Memchunk – SIMD-accelerated text chunking at 1 TB/s

we’ve been working on chonkie, a chunking library for RAG pipelines, and at some point we started benchmarking on wikipedia-scale datasets.

that’s when things started feeling… slow.

not unbearably slow, but slow enough that we started wondering: what’s the theoretical limit here? how fast can text chunking actually get if we throw out all the abstractions and go straight to the metal?
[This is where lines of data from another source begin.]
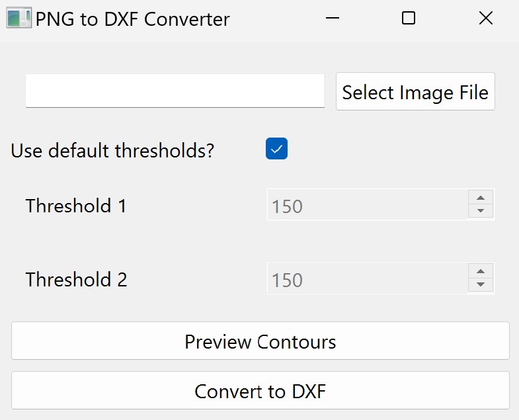Image resolution: width=519 pixels, height=420 pixels.
Task: Uncheck the default thresholds checkbox
Action: click(276, 149)
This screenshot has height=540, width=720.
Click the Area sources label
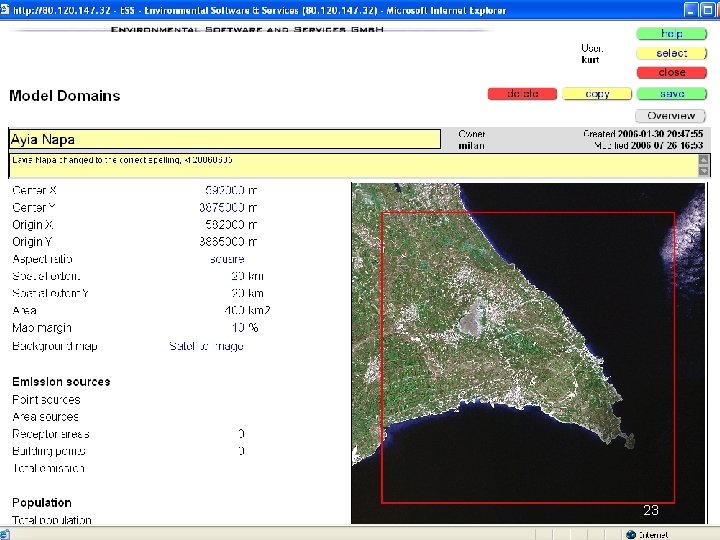(45, 416)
this post is about that rabbit hole, and how we ended up building memchunk.

what even is chunking?

if you’re building anything with LLMs and retrieval, you’ve probably dealt with this: you have a massive pile of text, and you need to split it into smaller pieces that fit into embedding models or context windows.

the…

we’ve been working on chonkie, a chunking library for RAG pipelines, and at some point we started benchmarking on wikipedia-scale datasets.

that’s when things started feeling… slow.

this post is about that rabbit hole, and how we ended up building memchunk.

what even is chunking?

the naive approach is to split every N characters. but that’s dumb — you end up cutting sentences in half, and your retrieval quality tanks.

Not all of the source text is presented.